● YOUR INSTRUCTIONS:
Without changing a single character, copy every record below.
━━━━━━━━━━━━━━━━━━━━
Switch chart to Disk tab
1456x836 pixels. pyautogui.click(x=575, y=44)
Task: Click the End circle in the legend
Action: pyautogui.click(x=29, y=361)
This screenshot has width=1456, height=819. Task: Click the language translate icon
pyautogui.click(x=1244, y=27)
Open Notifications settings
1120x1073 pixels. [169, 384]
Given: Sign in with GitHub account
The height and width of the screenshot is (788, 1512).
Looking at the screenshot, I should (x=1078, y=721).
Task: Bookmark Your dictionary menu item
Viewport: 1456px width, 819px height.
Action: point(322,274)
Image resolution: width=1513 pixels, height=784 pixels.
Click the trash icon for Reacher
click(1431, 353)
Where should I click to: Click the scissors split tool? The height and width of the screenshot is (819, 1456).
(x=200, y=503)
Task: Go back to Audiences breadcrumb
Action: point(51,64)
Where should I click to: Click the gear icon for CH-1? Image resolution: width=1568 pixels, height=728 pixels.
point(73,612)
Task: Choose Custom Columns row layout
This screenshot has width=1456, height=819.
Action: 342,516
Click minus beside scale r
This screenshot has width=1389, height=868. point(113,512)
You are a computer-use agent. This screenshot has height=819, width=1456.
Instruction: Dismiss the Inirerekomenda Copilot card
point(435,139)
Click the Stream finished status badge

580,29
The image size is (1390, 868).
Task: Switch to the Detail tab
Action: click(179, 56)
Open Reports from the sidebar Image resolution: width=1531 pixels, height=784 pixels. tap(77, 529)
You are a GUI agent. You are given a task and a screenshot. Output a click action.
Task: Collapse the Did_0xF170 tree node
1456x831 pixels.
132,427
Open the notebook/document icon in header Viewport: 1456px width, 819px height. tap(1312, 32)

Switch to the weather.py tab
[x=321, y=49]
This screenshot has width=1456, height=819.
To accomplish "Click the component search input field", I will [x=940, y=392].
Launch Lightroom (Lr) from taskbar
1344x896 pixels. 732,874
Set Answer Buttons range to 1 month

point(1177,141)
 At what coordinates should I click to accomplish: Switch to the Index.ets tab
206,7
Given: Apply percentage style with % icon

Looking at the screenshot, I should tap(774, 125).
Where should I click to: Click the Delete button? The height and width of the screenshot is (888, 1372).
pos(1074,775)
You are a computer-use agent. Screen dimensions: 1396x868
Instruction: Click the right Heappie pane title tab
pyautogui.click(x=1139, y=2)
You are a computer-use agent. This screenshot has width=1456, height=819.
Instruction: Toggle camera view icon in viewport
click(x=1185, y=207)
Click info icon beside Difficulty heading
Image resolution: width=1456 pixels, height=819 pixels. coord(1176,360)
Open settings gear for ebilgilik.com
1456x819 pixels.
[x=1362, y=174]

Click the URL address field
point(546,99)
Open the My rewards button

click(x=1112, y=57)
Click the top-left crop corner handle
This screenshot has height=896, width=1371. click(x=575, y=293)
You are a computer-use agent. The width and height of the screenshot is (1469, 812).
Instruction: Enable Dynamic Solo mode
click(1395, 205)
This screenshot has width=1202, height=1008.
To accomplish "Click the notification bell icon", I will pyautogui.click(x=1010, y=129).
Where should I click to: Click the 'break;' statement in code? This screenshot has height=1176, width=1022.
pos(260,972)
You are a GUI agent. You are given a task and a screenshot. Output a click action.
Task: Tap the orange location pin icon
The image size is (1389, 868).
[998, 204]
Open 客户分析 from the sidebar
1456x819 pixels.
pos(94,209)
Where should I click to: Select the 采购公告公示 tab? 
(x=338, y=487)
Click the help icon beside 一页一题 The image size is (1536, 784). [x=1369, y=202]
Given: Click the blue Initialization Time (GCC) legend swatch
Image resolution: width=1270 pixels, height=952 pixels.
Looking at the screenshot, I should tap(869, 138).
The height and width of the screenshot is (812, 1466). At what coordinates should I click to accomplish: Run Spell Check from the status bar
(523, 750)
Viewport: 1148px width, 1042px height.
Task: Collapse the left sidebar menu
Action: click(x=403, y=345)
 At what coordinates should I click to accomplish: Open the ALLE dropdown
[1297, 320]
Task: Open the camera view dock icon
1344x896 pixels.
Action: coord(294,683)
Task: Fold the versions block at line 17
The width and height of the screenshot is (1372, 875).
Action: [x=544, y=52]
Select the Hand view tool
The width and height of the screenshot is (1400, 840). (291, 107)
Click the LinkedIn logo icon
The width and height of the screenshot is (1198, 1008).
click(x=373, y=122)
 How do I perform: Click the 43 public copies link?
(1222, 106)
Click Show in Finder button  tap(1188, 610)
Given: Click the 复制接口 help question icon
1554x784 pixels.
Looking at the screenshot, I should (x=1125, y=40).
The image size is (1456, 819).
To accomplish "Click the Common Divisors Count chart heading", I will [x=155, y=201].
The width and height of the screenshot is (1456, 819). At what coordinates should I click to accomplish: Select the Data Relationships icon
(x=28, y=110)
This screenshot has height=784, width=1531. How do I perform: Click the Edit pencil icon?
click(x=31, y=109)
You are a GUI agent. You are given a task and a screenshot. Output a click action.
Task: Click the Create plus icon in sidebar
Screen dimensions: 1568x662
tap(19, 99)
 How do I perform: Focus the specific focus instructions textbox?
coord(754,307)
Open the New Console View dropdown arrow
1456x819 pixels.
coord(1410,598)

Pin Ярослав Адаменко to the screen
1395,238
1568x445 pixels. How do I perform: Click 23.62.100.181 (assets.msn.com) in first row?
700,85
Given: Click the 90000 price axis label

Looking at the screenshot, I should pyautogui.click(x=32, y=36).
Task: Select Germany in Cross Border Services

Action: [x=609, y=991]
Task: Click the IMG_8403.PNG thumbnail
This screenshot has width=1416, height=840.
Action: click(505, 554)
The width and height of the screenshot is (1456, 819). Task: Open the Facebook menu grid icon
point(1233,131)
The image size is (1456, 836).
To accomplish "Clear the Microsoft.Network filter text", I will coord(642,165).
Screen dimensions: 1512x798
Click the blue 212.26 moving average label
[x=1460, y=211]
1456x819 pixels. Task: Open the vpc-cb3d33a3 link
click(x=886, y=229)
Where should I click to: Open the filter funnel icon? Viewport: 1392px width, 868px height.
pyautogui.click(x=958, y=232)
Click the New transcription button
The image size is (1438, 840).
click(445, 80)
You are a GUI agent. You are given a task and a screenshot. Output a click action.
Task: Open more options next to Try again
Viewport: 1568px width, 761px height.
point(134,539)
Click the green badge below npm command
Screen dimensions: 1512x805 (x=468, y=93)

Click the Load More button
━━━━━━━━━━━━━━━━━━━━
● OUTPUT BELOW:
Switch chart to Disk tab
1456x836 pixels. pyautogui.click(x=575, y=44)
Task: Click the End circle in the legend
Action: pyautogui.click(x=29, y=361)
This screenshot has width=1456, height=819. Task: Click the language translate icon
pyautogui.click(x=1244, y=27)
Open Notifications settings
1120x1073 pixels. [169, 384]
Given: Sign in with GitHub account
The height and width of the screenshot is (788, 1512).
Looking at the screenshot, I should (x=1078, y=721).
Task: Bookmark Your dictionary menu item
Viewport: 1456px width, 819px height.
Action: point(322,274)
Image resolution: width=1513 pixels, height=784 pixels.
Click the trash icon for Reacher
click(1431, 353)
Where should I click to: Click the scissors split tool? The height and width of the screenshot is (819, 1456).
(x=200, y=503)
Task: Go back to Audiences breadcrumb
Action: point(51,64)
Where should I click to: Click the gear icon for CH-1? Image resolution: width=1568 pixels, height=728 pixels.
point(73,612)
Task: Choose Custom Columns row layout
This screenshot has width=1456, height=819.
Action: 342,516
Click minus beside scale r
This screenshot has width=1389, height=868. point(113,512)
You are a computer-use agent. This screenshot has height=819, width=1456.
Instruction: Dismiss the Inirerekomenda Copilot card
point(435,139)
Click the Stream finished status badge

580,29
The image size is (1390, 868).
Task: Switch to the Detail tab
Action: click(179, 56)
Open Reports from the sidebar Image resolution: width=1531 pixels, height=784 pixels. tap(77, 529)
You are a GUI agent. You are given a task and a screenshot. Output a click action.
Task: Collapse the Did_0xF170 tree node
1456x831 pixels.
132,427
Open the notebook/document icon in header Viewport: 1456px width, 819px height. tap(1312, 32)

Switch to the weather.py tab
[x=321, y=49]
This screenshot has width=1456, height=819.
To accomplish "Click the component search input field", I will [x=940, y=392].
Launch Lightroom (Lr) from taskbar
1344x896 pixels. 732,874
Set Answer Buttons range to 1 month

point(1177,141)
 At what coordinates should I click to accomplish: Switch to the Index.ets tab
206,7
Given: Apply percentage style with % icon

Looking at the screenshot, I should tap(774, 125).
Where should I click to: Click the Delete button? The height and width of the screenshot is (888, 1372).
pos(1074,775)
You are a computer-use agent. Screen dimensions: 1396x868
Instruction: Click the right Heappie pane title tab
pyautogui.click(x=1139, y=2)
You are a computer-use agent. This screenshot has width=1456, height=819.
Instruction: Toggle camera view icon in viewport
click(x=1185, y=207)
Click info icon beside Difficulty heading
Image resolution: width=1456 pixels, height=819 pixels. coord(1176,360)
Open settings gear for ebilgilik.com
1456x819 pixels.
[x=1362, y=174]

Click the URL address field
point(546,99)
Open the My rewards button

click(x=1112, y=57)
Click the top-left crop corner handle
This screenshot has height=896, width=1371. click(x=575, y=293)
You are a computer-use agent. The width and height of the screenshot is (1469, 812).
Instruction: Enable Dynamic Solo mode
click(1395, 205)
This screenshot has width=1202, height=1008.
To accomplish "Click the notification bell icon", I will pyautogui.click(x=1010, y=129).
Where should I click to: Click the 'break;' statement in code? This screenshot has height=1176, width=1022.
pos(260,972)
You are a GUI agent. You are given a task and a screenshot. Output a click action.
Task: Tap the orange location pin icon
The image size is (1389, 868).
[998, 204]
Open 客户分析 from the sidebar
1456x819 pixels.
pos(94,209)
Where should I click to: Select the 采购公告公示 tab? 
(x=338, y=487)
Click the help icon beside 一页一题 The image size is (1536, 784). [x=1369, y=202]
Given: Click the blue Initialization Time (GCC) legend swatch
Image resolution: width=1270 pixels, height=952 pixels.
Looking at the screenshot, I should tap(869, 138).
The height and width of the screenshot is (812, 1466). At what coordinates should I click to accomplish: Run Spell Check from the status bar
(523, 750)
Viewport: 1148px width, 1042px height.
Task: Collapse the left sidebar menu
Action: click(x=403, y=345)
 At what coordinates should I click to accomplish: Open the ALLE dropdown
[1297, 320]
Task: Open the camera view dock icon
1344x896 pixels.
Action: coord(294,683)
Task: Fold the versions block at line 17
The width and height of the screenshot is (1372, 875).
Action: [x=544, y=52]
Select the Hand view tool
The width and height of the screenshot is (1400, 840). (291, 107)
Click the LinkedIn logo icon
The width and height of the screenshot is (1198, 1008).
click(x=373, y=122)
 How do I perform: Click the 43 public copies link?
(1222, 106)
Click Show in Finder button  tap(1188, 610)
Given: Click the 复制接口 help question icon
1554x784 pixels.
Looking at the screenshot, I should (x=1125, y=40).
The image size is (1456, 819).
To accomplish "Click the Common Divisors Count chart heading", I will [x=155, y=201].
The width and height of the screenshot is (1456, 819). At what coordinates should I click to accomplish: Select the Data Relationships icon
(x=28, y=110)
This screenshot has height=784, width=1531. How do I perform: Click the Edit pencil icon?
click(x=31, y=109)
You are a GUI agent. You are given a task and a screenshot. Output a click action.
Task: Click the Create plus icon in sidebar
Screen dimensions: 1568x662
tap(19, 99)
 How do I perform: Focus the specific focus instructions textbox?
coord(754,307)
Open the New Console View dropdown arrow
1456x819 pixels.
coord(1410,598)

Pin Ярослав Адаменко to the screen
1395,238
1568x445 pixels. How do I perform: Click 23.62.100.181 (assets.msn.com) in first row?
700,85
Given: Click the 90000 price axis label

Looking at the screenshot, I should pyautogui.click(x=32, y=36).
Task: Select Germany in Cross Border Services

Action: [x=609, y=991]
Task: Click the IMG_8403.PNG thumbnail
This screenshot has width=1416, height=840.
Action: click(505, 554)
The width and height of the screenshot is (1456, 819). Task: Open the Facebook menu grid icon
point(1233,131)
The image size is (1456, 836).
To accomplish "Clear the Microsoft.Network filter text", I will coord(642,165).
Screen dimensions: 1512x798
Click the blue 212.26 moving average label
[x=1460, y=211]
1456x819 pixels. Task: Open the vpc-cb3d33a3 link
click(x=886, y=229)
Where should I click to: Open the filter funnel icon? Viewport: 1392px width, 868px height.
pyautogui.click(x=958, y=232)
Click the New transcription button
The image size is (1438, 840).
click(445, 80)
You are a GUI agent. You are given a task and a screenshot. Output a click action.
Task: Open more options next to Try again
Viewport: 1568px width, 761px height.
point(134,539)
Click the green badge below npm command
Screen dimensions: 1512x805 (x=468, y=93)

Click the Load More button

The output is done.